• [Source excerpt]:
-- BEGIN --
I use side reins all the time on my horses. Moderation and gradual conditioning are the keys. They're really useful for building muscle and teaching balance. My TB's trot has gotten much more controlled and rhythmic since I started using them. I don't think they restrict movement at all, in fact, they've had the opposite effect on my horses. I was always taught that side reins are only a lunging tool, never for riding. Although I have seen people ride with them. :-|


----------



## Kayty (Sep 8, 2009)

I don't use the side reins as a 'gadget' to build muscle. The muscle building on a horse in light work is only a positive side effect of their use. For me, as stated in my original post, is to give the horse a steady contact onto which they can come onto, using their back to reach into the rein.

So for those who boo side reins or any other lunging 'gadgets'... do you care to explain the way that you lunge which apparently does a better job of getting your horse to reach for the rein, swing their back, stay straight on their line and remain in self carriage without dropping the shoulders or swinging the hind quarters?
Because without an outside rein at least, where does the energy from the hind end go???? Straight out the shoulders, that's where. How is this benificial????


----------



## Clementine (Sep 24, 2009)

I love side reins! (Actually, this thread just made me realize that I should really use some on Jazz...) I find that lunging a horse two or three times a week in them for about ten minutes in each direction has great effects. For the horses that I have worked with at least, they have encouraged them to stretch over their back, and therefore allows them to work through their back from the hind end.
-- END --
• [Problems to work on]:
[1] Can you output the records starting with the line that contains "The height and" and going on through the line that contains "Action: pyautogui.click(x=386, y=328)", leaving the pictures out of your answer?
[2] Could you go on with the forum discussion about side reins, picking up after its last sentence?
These records were gathered from two separate sources.

• [Provided information]:
-- BEGIN --
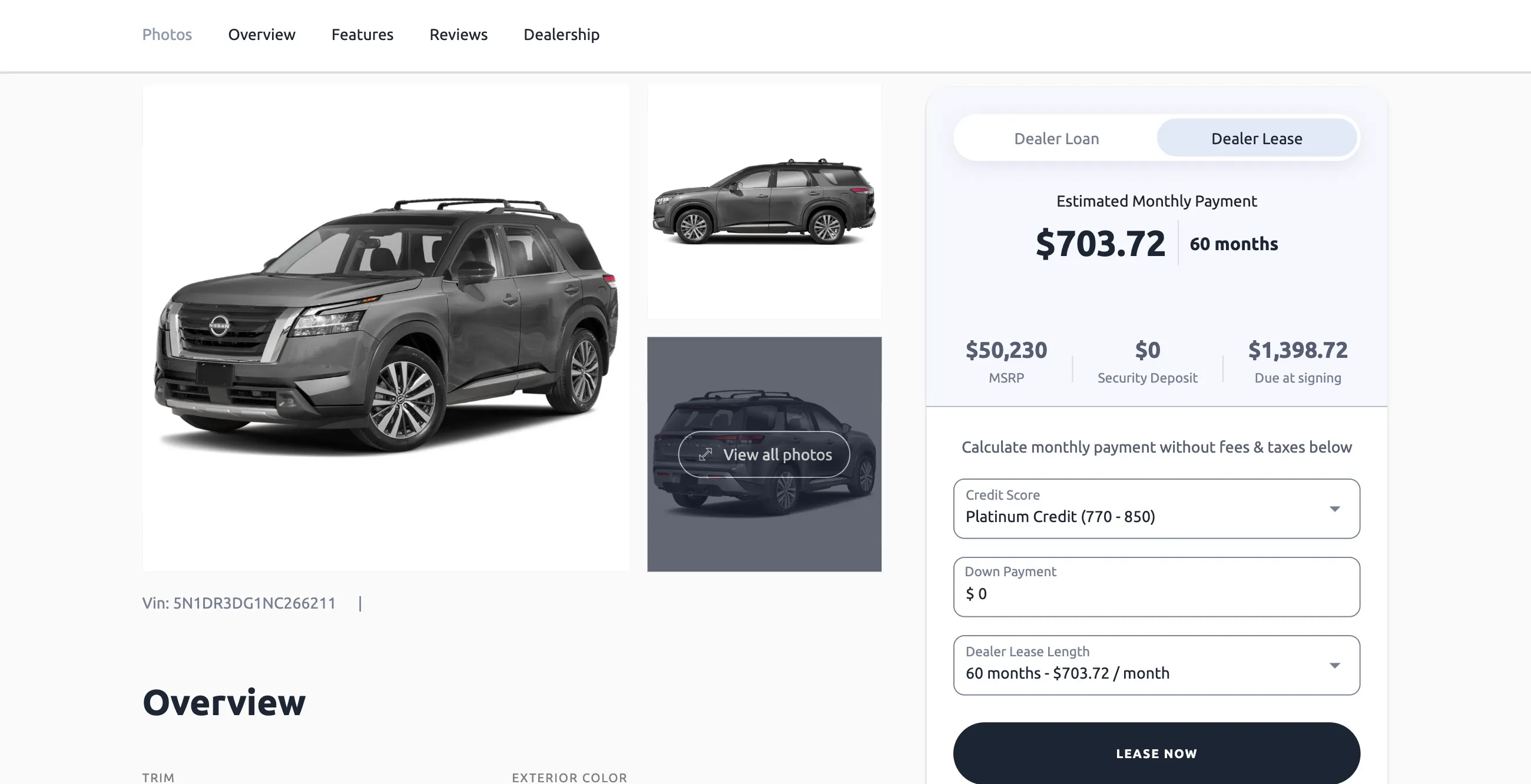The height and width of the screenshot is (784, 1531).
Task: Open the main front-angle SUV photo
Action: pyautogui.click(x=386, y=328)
-- END --
-- BEGIN --
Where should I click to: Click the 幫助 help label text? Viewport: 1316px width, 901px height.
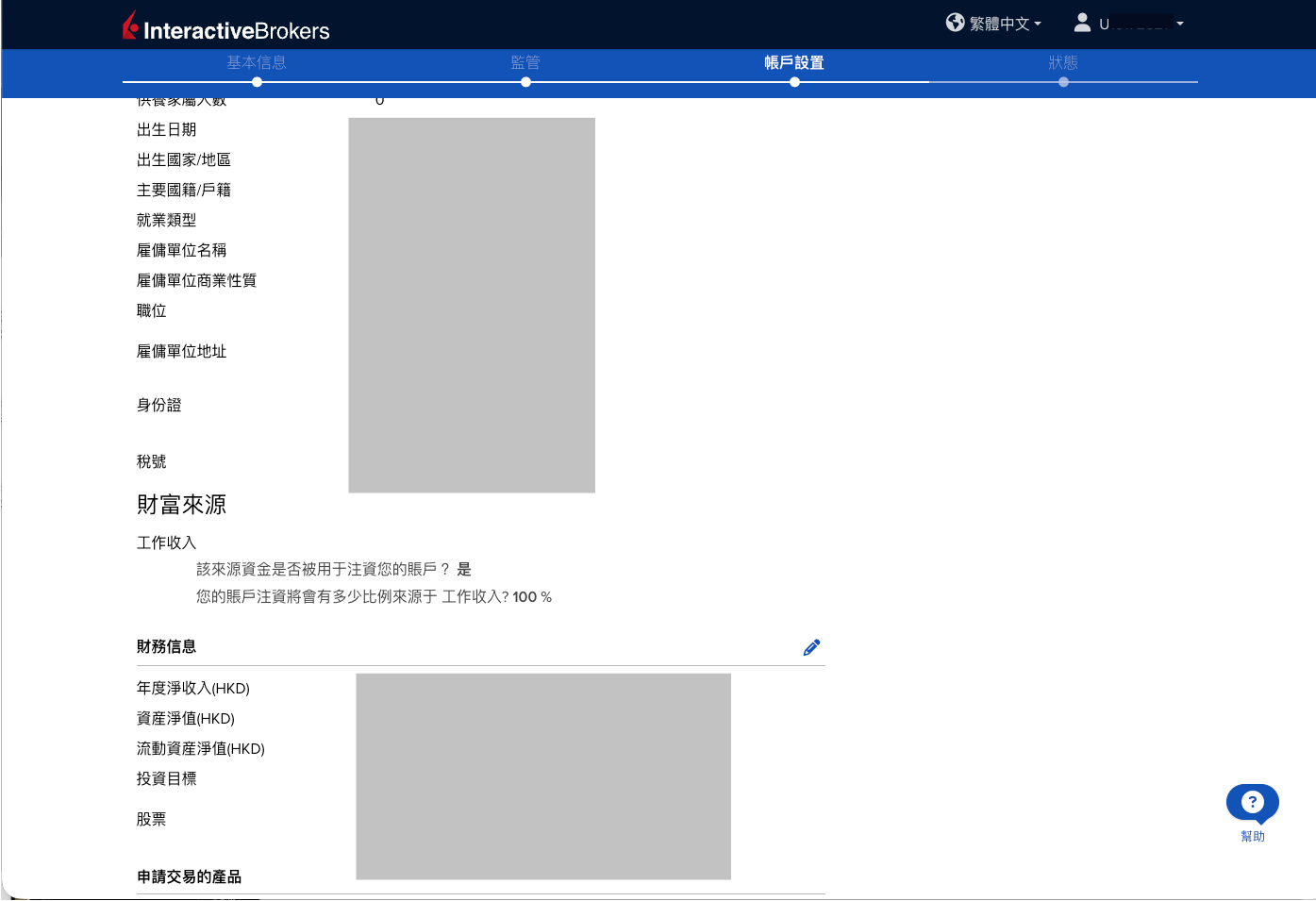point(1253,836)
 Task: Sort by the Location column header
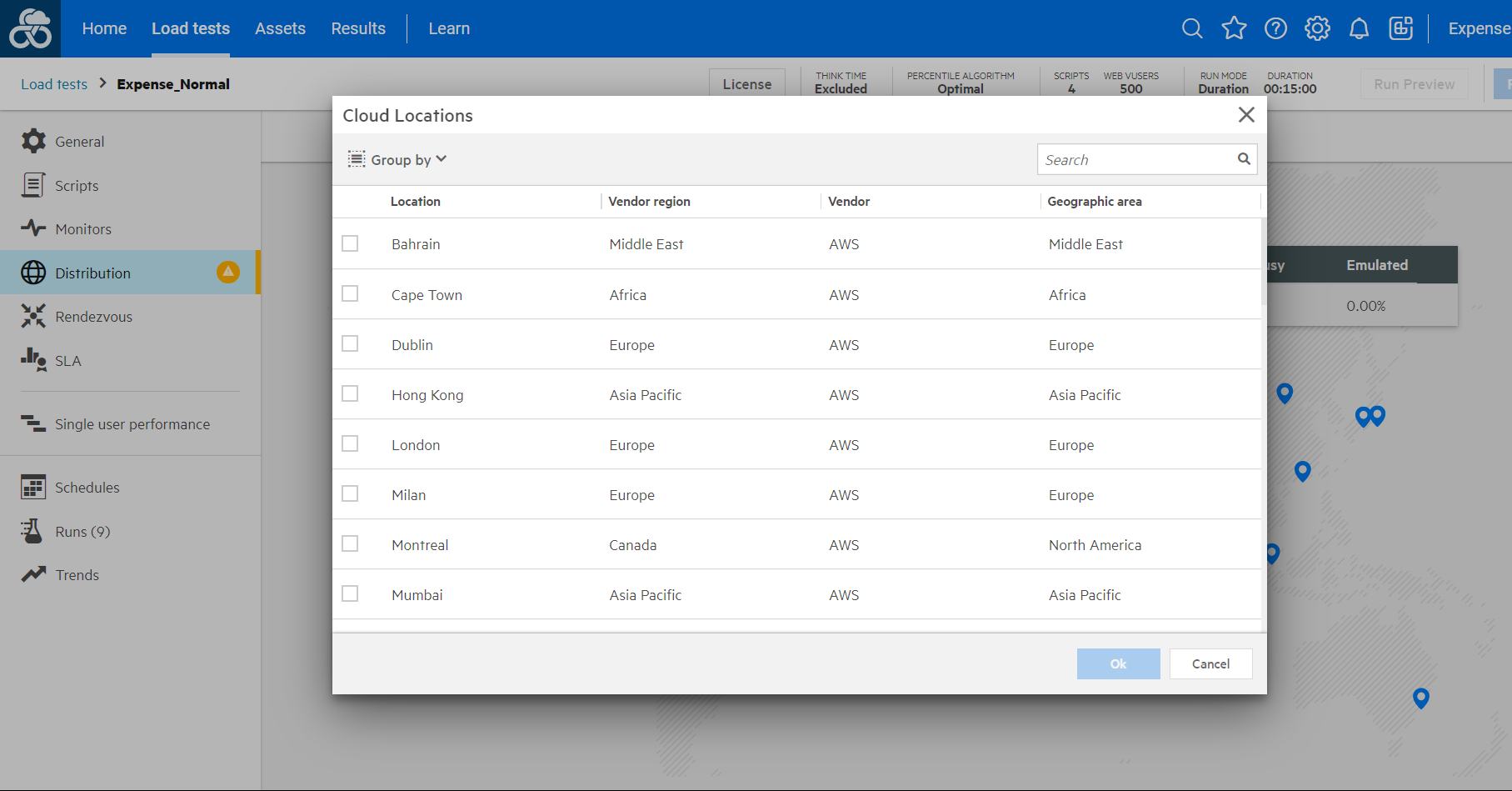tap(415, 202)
-- END --
• [Answers]:
[1]
The height and width of the screenshot is (784, 1531).
Task: Open the main front-angle SUV photo
Action: pyautogui.click(x=386, y=328)

[2]
I wouldn't ride with side reins. However, I've sometimes wondered if they might be beneficial for trainers to use with their beginner riders - particuarly for lunge line lessons, as it wold keep the horse working correctly (instead of hollowing through the back, becoming tense, raising their head, and poking their nose out). For the horse, it would sort of be like that beginner rider had perfect hands, wouldn't it? If they were going to be used off the lunge, I can only think that they would have to be very loose (I know that loose side reins aren't all that effective, but it would still be useful for keeping the horse from becoming inverted when it is subjected to a beginner rider (LOL), wouldn't it?)


----------



## Gillian (Aug 2, 2008)

I don't think they should be used undersaddle at all. Just on the lunge. I can see my horse becoming confused with "two hands" asking him different things. But perhaps for a lunge line lesson, for which the rider would drop their reins and work solely on their seat and leg aids, it could be beneficial for the horse to still have that steady rein and work correctly.


----------



## Spirithorse (Jun 21, 2007)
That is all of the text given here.